— EXTRACT —
2.To generate the text that you see in Passage Number 2, all I did was visit this page, take two minutes to input a few variables. The text was auto generated. I glanced over it for just about two minutes and cut pasted the copy there.

3.Now, my brief is to write a column every week on a new idea that must pass muster with my editors every week. It takes me at least two man days every week to write each piece. If I invested $347 (less than 24,000 at current exchange rates) for an annual subscription to WordAI, pick up an article of the kind I just did, I can finish a year’s work in a day. 

4.If I were to be the editor of a newspaper (or for that matter am an organization that needs a public relations team or a content team in large organizations like political outfits for instance communication skills are paramount, I can sack all of them overnight. Instead, I might just subscribe to a piece of artificial intelligence (AI) like Narrative Science for instance to generate as much content as I want minus the hassles that comes with managing people.

5.I can get even more creative and sound like Barack Obama or whomever else I choose to on the back of a piece of an idea called Recurrent Neural Networks. Why just Barack Obama? I can get the technology to write for me like Shakespeare, JK Rowling, or even Steven Spielberg. 

6.And if you think it’s only about writing, I can sack the entire design and other so called “creative" teams. To give but one instance. I can have a website up and running in a template of my choice right here. https://www.somebody.io/

7.Incidentally, I have my personal stationary created as well. I can’t replicate it here because when I did, the terms insist the IP now belongs to them. I cannot reproduce it elsewhere unless I pay for the designs for “Charles Assisi" that I really liked. It was done in a few minutes and brilliantly—at a fraction of the cost a contemporary advertising and branding company would charge me.

— PROBLEMS AND TASKS —
1) In the excerpt on AI-generated writing, how long does each weekly column take to write?
2) Print the part of the excerpt on AI-generated writing starting with "6.And if you" and going on through "would charge me.".

— Data records —
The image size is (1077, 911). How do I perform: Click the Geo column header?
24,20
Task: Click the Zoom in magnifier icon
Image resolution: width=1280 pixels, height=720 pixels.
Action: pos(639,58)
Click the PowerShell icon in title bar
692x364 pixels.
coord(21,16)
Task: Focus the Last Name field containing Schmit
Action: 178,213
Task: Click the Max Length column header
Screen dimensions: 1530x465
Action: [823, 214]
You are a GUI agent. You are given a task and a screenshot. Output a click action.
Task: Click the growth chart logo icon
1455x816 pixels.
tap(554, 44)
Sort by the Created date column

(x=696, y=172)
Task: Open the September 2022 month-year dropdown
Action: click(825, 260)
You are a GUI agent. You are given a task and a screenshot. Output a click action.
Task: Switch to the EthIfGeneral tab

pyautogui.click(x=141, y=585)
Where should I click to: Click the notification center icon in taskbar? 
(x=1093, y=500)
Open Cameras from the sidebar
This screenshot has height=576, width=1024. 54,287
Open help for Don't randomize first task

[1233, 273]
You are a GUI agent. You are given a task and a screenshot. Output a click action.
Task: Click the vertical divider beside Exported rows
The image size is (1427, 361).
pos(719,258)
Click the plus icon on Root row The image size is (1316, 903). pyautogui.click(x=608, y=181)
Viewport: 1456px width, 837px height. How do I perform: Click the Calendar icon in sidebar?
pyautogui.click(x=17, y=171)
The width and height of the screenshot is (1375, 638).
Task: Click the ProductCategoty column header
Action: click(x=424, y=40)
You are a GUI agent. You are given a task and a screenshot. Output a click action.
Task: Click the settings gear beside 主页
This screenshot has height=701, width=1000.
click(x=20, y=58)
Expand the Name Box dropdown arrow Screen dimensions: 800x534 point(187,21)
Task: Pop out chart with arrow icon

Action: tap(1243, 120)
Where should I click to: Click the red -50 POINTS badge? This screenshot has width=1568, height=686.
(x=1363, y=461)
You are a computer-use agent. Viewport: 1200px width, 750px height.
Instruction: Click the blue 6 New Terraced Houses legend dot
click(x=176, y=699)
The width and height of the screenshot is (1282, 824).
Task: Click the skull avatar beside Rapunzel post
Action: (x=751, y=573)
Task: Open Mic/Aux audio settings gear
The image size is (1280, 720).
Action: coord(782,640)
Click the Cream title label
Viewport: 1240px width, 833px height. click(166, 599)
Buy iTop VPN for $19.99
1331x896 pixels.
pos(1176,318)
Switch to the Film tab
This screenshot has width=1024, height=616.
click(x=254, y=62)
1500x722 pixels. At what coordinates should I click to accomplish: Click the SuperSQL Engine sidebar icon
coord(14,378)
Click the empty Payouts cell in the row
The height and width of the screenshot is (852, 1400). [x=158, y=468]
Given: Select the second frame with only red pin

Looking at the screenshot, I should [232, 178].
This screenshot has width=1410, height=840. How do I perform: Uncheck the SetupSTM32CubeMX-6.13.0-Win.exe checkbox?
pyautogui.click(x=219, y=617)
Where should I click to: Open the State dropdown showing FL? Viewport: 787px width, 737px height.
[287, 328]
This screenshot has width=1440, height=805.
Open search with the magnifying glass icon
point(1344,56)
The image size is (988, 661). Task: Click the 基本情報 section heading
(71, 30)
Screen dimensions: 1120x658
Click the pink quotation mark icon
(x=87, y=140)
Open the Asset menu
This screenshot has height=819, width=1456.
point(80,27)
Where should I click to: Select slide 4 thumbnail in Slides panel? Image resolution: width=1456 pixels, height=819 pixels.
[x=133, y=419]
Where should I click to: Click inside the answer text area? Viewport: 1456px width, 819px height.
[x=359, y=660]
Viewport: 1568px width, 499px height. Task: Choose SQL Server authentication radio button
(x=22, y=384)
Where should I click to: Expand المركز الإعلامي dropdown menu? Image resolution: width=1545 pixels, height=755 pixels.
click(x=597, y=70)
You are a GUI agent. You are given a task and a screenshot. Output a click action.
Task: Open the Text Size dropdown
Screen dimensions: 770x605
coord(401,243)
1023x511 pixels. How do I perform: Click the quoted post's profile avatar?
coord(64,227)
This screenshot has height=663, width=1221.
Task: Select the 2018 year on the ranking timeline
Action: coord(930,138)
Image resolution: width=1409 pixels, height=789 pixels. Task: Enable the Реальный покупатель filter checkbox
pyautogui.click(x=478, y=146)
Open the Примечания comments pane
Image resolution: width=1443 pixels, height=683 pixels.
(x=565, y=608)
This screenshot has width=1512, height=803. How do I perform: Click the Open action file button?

— SOLUTIONS BELOW —
1) At least two man days.

2)
6.And if you think it’s only about writing, I can sack the entire design and other so called “creative" teams. To give but one instance. I can have a website up and running in a template of my choice right here. https://www.somebody.io/

7.Incidentally, I have my personal stationary created as well. I can’t replicate it here because when I did, the terms insist the IP now belongs to them. I cannot reproduce it elsewhere unless I pay for the designs for “Charles Assisi" that I really liked. It was done in a few minutes and brilliantly—at a fraction of the cost a contemporary advertising and branding company would charge me.